NOTE, move to https://gitee.com/NBAlexis/CudaLatticeGauge
lattice gauge (lattice QCD) simulation with CUDA
Test on laptops using GMRES with 12 orthrognal basis
One trajectory with 8/48 Multi-rate approximate Force-gradiant steps
+--------------------------+---------------------------+---------------------------+
| WIN8 + i7-4720HQ | WIN10 + i7-7700HQ | Ubuntu 18.04 + i5-8400 |
| + GTX970M (3G) | + GTX1060 (6G,mobile) | + GTX1070 (8G, mobile) |
| Intel(R) HD Graphic 4600 | Intel(R) HD Graphic 630 | |
+--------------------------+---------------------------+---------------------------+
| (32x32x32x12) | (32x32x32x16) | (32x32x32x16) |
+--------------------------+---------------------------+---------------------------+
| compute_52,sm_52 | compute_61,sm_61 | compute_61,sm_61 |
+--------------------------+---------------------------+-------------+-------------+
| Single float | Single float | Single | Double |
+--------------------------+---------------------------+-------------+-------------+
| 498 secs | 286 secs | 214 secs | 404 secs |
+--------------------------+---------------------------+-------------+-------------+
For 32x32x32x16, H_diff = 0.32 ( Metropolic accept rate > exp(-0.32) ~ 72.6% )

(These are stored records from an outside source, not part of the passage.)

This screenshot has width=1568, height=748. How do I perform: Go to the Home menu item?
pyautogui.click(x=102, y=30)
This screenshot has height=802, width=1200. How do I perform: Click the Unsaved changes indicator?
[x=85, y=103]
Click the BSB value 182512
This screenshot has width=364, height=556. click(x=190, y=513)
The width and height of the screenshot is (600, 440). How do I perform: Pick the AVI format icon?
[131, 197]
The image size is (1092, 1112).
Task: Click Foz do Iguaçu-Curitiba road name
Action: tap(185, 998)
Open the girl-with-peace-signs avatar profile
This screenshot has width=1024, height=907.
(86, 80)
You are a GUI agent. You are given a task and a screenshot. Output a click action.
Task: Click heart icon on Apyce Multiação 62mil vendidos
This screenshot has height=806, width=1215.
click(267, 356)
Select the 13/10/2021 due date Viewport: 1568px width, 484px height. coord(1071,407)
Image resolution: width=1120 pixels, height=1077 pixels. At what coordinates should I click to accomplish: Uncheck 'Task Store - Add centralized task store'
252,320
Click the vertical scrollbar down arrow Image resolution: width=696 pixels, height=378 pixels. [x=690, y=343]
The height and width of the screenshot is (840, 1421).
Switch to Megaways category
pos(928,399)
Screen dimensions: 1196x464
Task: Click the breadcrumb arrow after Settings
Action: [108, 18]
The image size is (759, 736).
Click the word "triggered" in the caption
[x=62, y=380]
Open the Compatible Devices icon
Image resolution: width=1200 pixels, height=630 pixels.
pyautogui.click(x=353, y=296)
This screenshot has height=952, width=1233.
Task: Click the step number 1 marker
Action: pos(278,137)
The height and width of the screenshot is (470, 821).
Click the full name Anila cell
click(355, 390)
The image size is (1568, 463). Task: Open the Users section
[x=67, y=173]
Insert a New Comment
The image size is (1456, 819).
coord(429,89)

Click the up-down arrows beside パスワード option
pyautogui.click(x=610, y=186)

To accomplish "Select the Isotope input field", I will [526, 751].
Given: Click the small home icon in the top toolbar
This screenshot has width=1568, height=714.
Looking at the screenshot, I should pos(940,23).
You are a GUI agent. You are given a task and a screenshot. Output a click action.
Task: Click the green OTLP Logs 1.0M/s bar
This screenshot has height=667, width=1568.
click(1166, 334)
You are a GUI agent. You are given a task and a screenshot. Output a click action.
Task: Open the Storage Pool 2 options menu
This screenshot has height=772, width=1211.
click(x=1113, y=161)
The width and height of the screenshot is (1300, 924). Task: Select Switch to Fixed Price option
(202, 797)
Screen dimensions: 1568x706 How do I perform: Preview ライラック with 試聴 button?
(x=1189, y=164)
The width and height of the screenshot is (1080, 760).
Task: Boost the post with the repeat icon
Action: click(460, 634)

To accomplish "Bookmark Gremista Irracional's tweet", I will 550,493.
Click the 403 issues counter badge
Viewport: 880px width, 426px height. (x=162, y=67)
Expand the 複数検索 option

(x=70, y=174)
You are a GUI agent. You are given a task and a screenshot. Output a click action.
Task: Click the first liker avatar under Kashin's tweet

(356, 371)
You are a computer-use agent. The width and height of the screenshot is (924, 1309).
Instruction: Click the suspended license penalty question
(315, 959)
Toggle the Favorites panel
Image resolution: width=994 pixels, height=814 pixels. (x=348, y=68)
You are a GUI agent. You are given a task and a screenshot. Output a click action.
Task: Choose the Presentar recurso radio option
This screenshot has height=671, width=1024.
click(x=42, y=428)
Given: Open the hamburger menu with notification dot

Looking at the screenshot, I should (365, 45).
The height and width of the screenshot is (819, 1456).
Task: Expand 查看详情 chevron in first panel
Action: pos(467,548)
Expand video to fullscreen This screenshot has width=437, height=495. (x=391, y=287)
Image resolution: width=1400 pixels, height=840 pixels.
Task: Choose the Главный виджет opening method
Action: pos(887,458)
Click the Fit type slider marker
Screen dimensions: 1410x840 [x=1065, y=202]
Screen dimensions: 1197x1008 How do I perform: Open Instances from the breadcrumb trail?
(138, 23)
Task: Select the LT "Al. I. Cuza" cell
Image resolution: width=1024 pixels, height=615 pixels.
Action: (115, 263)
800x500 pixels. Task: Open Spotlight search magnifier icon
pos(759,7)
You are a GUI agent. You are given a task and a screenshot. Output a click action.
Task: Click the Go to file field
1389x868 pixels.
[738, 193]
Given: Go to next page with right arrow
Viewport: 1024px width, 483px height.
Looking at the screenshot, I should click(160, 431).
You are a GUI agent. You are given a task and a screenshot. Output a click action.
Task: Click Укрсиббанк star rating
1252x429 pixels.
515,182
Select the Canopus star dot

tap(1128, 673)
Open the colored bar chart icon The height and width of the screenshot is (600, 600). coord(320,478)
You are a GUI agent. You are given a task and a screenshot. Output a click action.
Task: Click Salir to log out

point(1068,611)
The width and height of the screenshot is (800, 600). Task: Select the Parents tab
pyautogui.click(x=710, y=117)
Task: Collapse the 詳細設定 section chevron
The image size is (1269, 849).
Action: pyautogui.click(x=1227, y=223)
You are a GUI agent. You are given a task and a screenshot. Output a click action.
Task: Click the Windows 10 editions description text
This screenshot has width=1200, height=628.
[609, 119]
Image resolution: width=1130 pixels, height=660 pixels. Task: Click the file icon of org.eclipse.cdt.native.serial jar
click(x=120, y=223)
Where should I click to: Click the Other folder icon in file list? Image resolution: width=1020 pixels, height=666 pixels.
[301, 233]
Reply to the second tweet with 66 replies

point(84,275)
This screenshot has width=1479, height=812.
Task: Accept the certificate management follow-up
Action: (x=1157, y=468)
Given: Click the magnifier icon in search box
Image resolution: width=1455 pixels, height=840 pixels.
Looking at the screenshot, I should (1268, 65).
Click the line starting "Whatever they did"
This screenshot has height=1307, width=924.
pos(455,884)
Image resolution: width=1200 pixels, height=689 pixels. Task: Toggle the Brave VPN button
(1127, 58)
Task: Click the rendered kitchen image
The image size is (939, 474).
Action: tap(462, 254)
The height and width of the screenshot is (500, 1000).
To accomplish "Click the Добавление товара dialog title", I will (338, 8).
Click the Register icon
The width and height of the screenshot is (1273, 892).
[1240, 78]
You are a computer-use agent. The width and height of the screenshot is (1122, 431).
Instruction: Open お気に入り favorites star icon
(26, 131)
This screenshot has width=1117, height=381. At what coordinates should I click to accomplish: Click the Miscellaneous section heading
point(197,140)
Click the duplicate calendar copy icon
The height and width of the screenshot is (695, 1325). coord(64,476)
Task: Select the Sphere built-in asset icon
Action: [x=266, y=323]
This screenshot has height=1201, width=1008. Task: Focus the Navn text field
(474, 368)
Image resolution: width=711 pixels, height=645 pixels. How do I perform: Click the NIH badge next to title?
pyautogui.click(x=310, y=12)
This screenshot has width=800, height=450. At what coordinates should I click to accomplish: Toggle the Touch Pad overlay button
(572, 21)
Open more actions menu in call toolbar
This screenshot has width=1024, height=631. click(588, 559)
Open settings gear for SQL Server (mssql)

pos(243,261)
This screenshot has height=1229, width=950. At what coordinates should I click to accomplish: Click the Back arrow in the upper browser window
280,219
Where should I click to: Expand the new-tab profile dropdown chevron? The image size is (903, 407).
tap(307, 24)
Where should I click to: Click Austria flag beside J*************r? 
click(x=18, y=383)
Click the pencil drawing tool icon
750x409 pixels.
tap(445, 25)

(The speed is related with kappa and beta, it is tested using kappa=0.1355 and beta=2.5,
GMRES with 12 orthrognal basis will converge with about 4 restarts)
The 32x32x32x12 is the maximum size of lattice using float and 3GB GPU.
For windows, it is tested on a Notebook with two GPUs, Intel(R) HD Graphic for dispalyer and GTX for calculation.
For 32x32x32x12 or 32x32x32x16, the energy of the Hamitonian is too large,
and the accuracy of single float can only reach about 1E-7 which is about 2.1 >> 0.3.
So H_diff = 0.32 is tested using double float.
See detailed.pdf for more.
Please report bug to yangjichong@lnnu.edu.cn
Thank you ^_^
=================== All ==========================
Note: It is necessary to update the drivers for graphic card to support CUDA 10!
=================== WIN8 =========================
The default Code generation is "compute_61,sm_61";. To test on a GTX970m, please add "compute_52,sm_52;" . (NOTE, to support double float, must use a sm60+.)
Tested on a WIN8 without CUDA installed, and with GTX970m.
NOTE: if CUDA is not installed, the curand64_10.dll file is necessary.
=================== Ubuntu ========================
put
CUDACXX=/usr/local/cuda-10.0/bin/nvcc
into /etc/environment so that it is applied when using sudo. (This is for CMake to recognize CUDA)
put
export PATH=$PATH:/usr/local/cuda-10.0/bin
export LD_LIBRARY_PATH=$LD_LIBRARY_PATH:/usr/local/cuda-10.0/lib:/usr/local/lib
export CPLUS_INCLUDE_PATH=$CPLUS_INCLUDE_PATH:/usr/local/cuda-10.0/include
into ~/.bashrc
(if bashrc is changed, reboot is necessary. This is for cuda include dirs, when building .cu, nvcc can add cuda headers automatically, but when building .cpp files, it is necessary)
cd /Code/CMake
(before make, a "make clean" can be excute to do a re-build)
cmake CMakeLists.txt
make
then, in /Bin/UbuntuDebug/
use ./CLGTest to run
Testing using Ubuntu18 + GCC 7.3.0 + CMake 3.10 + Cuda-10.0 installed.
(NOTE: Run directly using built binaries on a machine without Cuda, is not tested. One may need curand.so file)